His voice is strange, too loud, as if he cannot hear. But Luc’s, when he answers, is a smooth hard tone, a low bell, a sound felt as much as heard.
“The vexing thing about time,” he says, “is that it’s never enough. Perhaps a decade too short, perhaps a moment. But a life always ends too soon.”
“Please,” begs the man, sinking to his hands and knees before the darkness, and Addie flinches for him, knows his pleas won’t work.
“Let me make another deal!”
Luc forces the man to his feet. “The time for deals is done, Herr Beethoven. Now, you must say the words.”
The man shakes his head. “No.”
And Addie cannot see Luc’s eyes, but she can feel his temper changing. The air ripples in the room around them, a wind, and something stronger.
“Surrender your soul,” says Luc. “Or I will take it by force.”
“No!” shouts the man, hysterical now. “Begone, Devil. Begone, and—”
It is the last thing he says, before Luc unfolds.
That is the only way to think of it.
The black hair rises from his face, climbing through the air like weeds, and his skin ripples and splits, and what spills out is not a man. It is a monster. It is a god. It is the night itself, and something else, something she has never seen, something she cannot bear to look at. Something older than the dark.
And now the voice is not a voice at all, but a medley of snapping branches and summer wind, a wolf’s low growl, and the sudden shifting of rocks underfoot.
The man burbles and pleads. “Help!” he cries out, but it is no use. If there is anyone beyond the door, they will not hear.
“Help!” he cries again, uselessly.
And then the monster plunges its hand into his chest.
The man staggers, pale and gray, as the darkness plucks his soul like a piece of fruit. It comes loose with a tearing sound, and the composer stumbles, and falls to the floor. But Addie’s eyes are locked on the bloom of light in the shadow’s hand, jagged and unsteady. And before she can study the ribbons of color curling on its surface, before she can wonder at the images coiling inside, the darkness closes its fingers around the soul, and it crackles through him like lightning, and plunges out of sight.
The composer sits slumped against his piano bench, head back, and eyes empty.
Luc’s hand, she will learn, is always subtle. They will see his work and call it sickness, call it heart failure, call it madness, suicide, overdose, accident.
But tonight, she only knows that the man on the floor is dead.
The darkness turns on Addie, then, and there is no vestige of Luc in the roiling smoke. There are no green eyes. No playful smirk. Nothing but a menacing void, a shadow filled with teeth.

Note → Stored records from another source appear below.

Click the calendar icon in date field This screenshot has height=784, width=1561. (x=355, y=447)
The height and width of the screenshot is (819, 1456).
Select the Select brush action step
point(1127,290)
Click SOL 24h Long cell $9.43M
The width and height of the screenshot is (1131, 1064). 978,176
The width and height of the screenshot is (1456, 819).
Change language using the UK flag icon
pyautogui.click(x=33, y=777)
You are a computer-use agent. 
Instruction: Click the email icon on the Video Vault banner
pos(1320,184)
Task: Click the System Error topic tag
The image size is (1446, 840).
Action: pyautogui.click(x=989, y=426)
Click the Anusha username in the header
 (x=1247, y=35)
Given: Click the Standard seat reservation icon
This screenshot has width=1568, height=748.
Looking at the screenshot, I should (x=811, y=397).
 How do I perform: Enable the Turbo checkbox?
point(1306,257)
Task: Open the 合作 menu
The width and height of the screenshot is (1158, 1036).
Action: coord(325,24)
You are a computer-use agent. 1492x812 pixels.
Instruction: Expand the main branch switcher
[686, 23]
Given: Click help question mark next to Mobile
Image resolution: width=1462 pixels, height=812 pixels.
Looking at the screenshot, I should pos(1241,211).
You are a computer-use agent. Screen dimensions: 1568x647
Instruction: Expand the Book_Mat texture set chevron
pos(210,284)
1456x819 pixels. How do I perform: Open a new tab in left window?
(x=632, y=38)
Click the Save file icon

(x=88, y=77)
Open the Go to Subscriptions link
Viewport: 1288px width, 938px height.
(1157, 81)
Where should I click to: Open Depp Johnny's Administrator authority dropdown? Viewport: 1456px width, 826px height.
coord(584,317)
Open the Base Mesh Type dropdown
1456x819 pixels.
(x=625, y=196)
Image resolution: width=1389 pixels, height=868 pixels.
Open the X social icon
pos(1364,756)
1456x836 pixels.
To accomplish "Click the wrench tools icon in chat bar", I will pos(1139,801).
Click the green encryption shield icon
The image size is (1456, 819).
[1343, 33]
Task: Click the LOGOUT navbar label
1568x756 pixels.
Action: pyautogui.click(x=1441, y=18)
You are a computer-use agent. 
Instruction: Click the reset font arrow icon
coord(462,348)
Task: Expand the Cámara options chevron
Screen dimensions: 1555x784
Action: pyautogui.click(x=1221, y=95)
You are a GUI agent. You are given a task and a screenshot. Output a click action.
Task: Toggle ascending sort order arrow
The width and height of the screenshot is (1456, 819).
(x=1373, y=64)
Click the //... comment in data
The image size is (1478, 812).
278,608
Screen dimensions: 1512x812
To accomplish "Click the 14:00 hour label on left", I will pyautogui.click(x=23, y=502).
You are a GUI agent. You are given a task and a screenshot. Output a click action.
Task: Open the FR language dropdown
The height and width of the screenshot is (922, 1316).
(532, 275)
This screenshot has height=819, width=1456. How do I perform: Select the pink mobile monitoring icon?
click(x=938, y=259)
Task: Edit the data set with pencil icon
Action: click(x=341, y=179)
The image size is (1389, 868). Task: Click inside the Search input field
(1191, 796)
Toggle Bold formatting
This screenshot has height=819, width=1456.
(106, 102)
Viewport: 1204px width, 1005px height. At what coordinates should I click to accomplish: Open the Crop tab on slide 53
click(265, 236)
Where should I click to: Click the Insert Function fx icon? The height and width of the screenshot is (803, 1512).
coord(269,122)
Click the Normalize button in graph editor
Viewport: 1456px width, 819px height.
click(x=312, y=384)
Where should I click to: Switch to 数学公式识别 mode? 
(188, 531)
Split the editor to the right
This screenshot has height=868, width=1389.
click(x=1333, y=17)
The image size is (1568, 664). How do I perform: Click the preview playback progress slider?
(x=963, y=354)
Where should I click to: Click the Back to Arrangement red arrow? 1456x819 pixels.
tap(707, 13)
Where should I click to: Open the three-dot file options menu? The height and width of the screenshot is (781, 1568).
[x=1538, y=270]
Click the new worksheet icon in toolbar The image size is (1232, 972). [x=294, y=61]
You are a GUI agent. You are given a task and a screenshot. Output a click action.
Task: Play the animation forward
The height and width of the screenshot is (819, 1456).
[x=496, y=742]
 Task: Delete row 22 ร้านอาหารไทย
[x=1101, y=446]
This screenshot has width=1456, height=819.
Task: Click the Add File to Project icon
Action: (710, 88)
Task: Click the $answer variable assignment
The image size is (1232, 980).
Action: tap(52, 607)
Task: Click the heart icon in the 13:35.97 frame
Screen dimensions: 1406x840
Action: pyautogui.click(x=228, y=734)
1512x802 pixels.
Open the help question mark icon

It has been a long time since Addie felt true fear. Sadness, she knows; loneliness and grief. But fear belongs to those with more to lose.
Staring into that dark, Addie is afraid.
She wills her legs to stay, wills herself to hold her ground, and she does, as it takes its first step, and its second, but by the third, she finds herself retreating. Away from the writhing dark, the monstrous night, until her back comes to rest against the wall.
But the darkness keeps coming.
With every forward step it draws itself together, the edges firming until it is less a storm than smoke bottled into glass. The face finds form, shadows twisting into loose black curls, and the eyes—there are eyes again now—lighten like a drying stone, and the cavernous maw narrows to a cupid’s bow, the lips curving into sly content.
And he is Luc again, wrapped in the guise of flesh and bone, close enough that she can feel the cool night air wafting off him like a breeze.